As it nears the end of its second decade, the International Space Station is gathering steam. The large orbital lab offers private companies the chance to test business ideas in microgravity, serves as a testbed for astronaut health and allows NASA to prove technologies for future deep space missions.
One of the critical technologies NASA will need if it really sends humans beyond the Earth-Moon system within the next few decades is more powerful computers capable of operating in deep space. Currently, the main command computers serving the space station use Intel i386 processors. That’s fine for the station, though, because all of its critical systems are monitored 24 hours a day by ground controllers who can work with the crew in real time to resolve any issues.
As humans travel to Mars, they will experience increasing communication delays — up to more than half an hour — between Earth and their spacecraft. In that situation, the astronauts will likely become more dependent on more powerful computers and artificial intelligence to make critical course corrections or decisions within seconds or minutes.

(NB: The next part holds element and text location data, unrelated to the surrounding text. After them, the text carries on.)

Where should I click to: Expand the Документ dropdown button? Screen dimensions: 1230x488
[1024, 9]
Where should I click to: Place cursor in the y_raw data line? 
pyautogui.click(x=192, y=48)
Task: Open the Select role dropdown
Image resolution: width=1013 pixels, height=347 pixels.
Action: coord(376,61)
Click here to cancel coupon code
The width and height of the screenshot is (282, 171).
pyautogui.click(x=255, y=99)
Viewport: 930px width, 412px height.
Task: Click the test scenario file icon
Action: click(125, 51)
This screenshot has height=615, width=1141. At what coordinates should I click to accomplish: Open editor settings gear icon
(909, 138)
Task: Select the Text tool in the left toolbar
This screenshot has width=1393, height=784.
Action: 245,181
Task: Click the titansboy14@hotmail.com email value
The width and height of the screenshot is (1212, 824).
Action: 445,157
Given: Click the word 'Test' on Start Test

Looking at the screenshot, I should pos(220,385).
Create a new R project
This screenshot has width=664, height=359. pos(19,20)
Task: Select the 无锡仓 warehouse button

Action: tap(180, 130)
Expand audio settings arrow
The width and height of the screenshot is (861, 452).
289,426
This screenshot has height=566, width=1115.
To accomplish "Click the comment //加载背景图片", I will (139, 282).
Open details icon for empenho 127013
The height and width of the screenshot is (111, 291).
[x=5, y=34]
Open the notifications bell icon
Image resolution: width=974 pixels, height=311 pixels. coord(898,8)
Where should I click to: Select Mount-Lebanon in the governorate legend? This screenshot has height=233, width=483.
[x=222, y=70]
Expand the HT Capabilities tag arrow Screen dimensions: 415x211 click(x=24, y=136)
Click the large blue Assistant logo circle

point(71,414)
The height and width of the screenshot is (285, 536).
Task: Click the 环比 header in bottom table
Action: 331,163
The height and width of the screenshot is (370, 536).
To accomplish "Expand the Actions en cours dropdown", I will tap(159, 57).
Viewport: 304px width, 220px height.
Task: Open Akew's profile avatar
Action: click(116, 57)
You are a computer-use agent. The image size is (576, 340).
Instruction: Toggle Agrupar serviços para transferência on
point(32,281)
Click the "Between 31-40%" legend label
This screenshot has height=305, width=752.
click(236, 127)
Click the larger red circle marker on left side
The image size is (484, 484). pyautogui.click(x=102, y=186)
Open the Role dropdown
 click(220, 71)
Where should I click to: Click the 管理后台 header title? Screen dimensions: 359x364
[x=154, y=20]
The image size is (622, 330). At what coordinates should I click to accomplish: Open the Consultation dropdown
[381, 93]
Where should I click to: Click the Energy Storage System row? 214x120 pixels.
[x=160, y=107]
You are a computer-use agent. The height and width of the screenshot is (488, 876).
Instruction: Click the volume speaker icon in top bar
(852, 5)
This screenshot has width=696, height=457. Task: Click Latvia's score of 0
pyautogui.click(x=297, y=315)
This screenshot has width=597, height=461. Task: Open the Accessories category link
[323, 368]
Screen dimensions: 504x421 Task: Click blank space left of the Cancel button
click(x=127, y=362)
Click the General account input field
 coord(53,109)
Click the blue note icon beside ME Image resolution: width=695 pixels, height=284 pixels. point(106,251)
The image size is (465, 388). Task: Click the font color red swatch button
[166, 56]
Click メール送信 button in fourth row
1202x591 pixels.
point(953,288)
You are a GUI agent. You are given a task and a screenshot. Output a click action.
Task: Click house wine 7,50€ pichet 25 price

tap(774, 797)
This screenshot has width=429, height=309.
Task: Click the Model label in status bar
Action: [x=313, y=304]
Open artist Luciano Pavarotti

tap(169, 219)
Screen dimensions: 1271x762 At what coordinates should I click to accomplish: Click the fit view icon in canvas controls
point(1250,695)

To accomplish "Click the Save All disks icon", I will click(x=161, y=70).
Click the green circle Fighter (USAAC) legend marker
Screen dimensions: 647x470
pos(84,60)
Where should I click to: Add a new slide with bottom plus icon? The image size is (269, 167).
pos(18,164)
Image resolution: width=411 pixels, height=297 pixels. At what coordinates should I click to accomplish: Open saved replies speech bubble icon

However, a “smart” spacecraft requires a significantly more powerful and robust computer. So NASA and Hewlett-Packard Enterprise (HPE) took the first step in that direction by launching a “supercomputer” to the International Space Station. It will launch into space as early as Monday aboard SpaceX’s next resupply mission to the station.
An experiment of 1 teraflop
“This goes along with the space station’s mission to facilitate exploration beyond low Earth orbit,” Mark Fernandez, HPE’s lead payload engineer for the project, told Ars. “If this experiment works, it will open up a universe of possibilities for high-performance computing in space.”
For the year-long experiment, astronauts will install the computer in a rack in the space station’s Destiny module. It’s about the size of two pizza boxes stuck together. And while the device isn’t exactly a state-of-the-art supercomputer — it has a computational speed of about 1 teraflop — it’s the most powerful computer sent into space. Unlike most computers, it is not hardened to the radiation environment aboard the space station. The goal is to better understand how the space environment will degrade the performance of an off-the-shelf computer.
Over the next year, the computer in space will continuously run through a series of computer benchmarks to determine its performance over time. Meanwhile, on the ground, an identical copy of the computer will run as a control in a laboratory.
If the test passes, it will open the door to using even more powerful computers aboard the space station and other spacecraft NASA is developing to send humans further into space. Fernandez said HPE also envisions scientists eventually being able to use an onboard supercomputer for data processing of their experiments at the station, rather than clogging the limited bandwidth between space and ground with raw data.